Qin Ruyan meneguk tehnya dengan santai, seolah menikmati penderitaan Bai Lian. “Kau lihat? Kami cukup adil, bukan? Hanya satu syarat sederhana. Menikah. Seorang wanita sepertimu, seharusnya mudah, kan?”
Bai Yining menambahkan dengan nada penuh sindiran, “Ah, tapi jangan sampai kau membawa pria murahan atau sewaan ya, Kak. Itu akan sangat memalukan bagi nama keluarga Bai.”
Tawa mereka bergema di ruangan itu, menusuk telinga Bai Lian.
Namun di balik tatapan terpojoknya, api kecil mulai menyala di mata Bai Lian. Ia tahu syarat itu diciptakan hanya untuk menjebaknya, supaya ia menyerah, supaya ia meninggalkan semua peninggalan ibunya tanpa perlawanan.
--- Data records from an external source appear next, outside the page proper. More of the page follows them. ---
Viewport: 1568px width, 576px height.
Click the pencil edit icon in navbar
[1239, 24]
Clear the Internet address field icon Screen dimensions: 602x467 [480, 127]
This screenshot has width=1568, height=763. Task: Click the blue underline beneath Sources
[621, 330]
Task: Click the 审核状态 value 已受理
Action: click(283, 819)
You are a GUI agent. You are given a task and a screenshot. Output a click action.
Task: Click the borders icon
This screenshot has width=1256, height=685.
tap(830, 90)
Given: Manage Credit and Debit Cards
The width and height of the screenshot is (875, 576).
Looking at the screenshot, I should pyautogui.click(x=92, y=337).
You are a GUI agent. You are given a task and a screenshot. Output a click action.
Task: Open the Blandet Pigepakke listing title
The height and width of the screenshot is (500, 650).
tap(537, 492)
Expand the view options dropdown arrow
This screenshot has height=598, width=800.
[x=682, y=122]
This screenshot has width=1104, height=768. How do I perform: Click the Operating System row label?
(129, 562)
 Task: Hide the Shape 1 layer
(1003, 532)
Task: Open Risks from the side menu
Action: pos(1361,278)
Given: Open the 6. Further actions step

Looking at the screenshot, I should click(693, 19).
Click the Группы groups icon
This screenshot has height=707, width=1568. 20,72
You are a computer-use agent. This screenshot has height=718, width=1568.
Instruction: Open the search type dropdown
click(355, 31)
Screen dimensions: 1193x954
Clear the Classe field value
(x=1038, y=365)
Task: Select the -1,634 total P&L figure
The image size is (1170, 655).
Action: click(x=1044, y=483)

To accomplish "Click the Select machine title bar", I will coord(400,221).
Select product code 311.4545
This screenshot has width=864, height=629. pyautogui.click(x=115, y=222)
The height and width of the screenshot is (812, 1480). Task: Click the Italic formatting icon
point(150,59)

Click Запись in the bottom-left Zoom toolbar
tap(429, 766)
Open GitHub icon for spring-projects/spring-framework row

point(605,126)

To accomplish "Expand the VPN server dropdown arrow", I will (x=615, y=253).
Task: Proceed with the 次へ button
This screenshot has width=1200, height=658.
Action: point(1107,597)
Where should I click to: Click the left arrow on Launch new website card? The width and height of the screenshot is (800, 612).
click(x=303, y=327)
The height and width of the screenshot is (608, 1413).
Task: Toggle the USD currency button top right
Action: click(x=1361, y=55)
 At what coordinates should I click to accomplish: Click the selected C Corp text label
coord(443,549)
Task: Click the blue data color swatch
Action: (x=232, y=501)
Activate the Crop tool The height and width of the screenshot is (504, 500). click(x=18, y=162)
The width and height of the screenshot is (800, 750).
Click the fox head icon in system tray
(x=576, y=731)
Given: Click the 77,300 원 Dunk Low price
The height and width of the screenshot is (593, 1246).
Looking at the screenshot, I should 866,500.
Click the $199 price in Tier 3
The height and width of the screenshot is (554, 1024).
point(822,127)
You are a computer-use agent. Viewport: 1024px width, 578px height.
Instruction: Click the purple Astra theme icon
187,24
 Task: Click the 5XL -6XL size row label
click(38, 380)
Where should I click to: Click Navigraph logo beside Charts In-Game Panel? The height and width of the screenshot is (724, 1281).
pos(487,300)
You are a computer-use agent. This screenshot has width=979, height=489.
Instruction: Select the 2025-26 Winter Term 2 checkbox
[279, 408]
Tetapi justru karena itu, ia tak boleh mundur.
Bai Lian menarik napas panjang, menegakkan tubuhnya. “Baiklah. Satu bulan? Aku terima syarat itu.”
Kali ini, giliran ketiga orang di depannya yang terdiam sesaat—tidak menyangka ia berani menyanggupi.
Dengan senyum tipis yang penuh tekad, Bai Lian menambahkan, “Aku akan menikah. Dan ketika waktunya tiba, aku akan kembali untuk mengambil semua yang memang menjadi milik ibuku.”
Ruangan yang tadinya dipenuhi tawa sinis, kini hening. Hanya mata penuh intrik yang beradu dengan mata seorang wanita yang sudah dipaksa ke sudut, tetapi menolak untuk hancur.
***
Udara sore di halaman kediaman keluarga Bai begitu dingin menusuk. Bai Lian melangkah keluar dengan wajah pucat, dadanya masih sesak oleh kata-kata penuh ejekan dari ayah, ibu tiri, dan adik tirinya.
Pintu besar di belakangnya menutup dengan bunyi gedebuk, seakan menegaskan bahwa rumah itu bukan lagi tempat untuknya.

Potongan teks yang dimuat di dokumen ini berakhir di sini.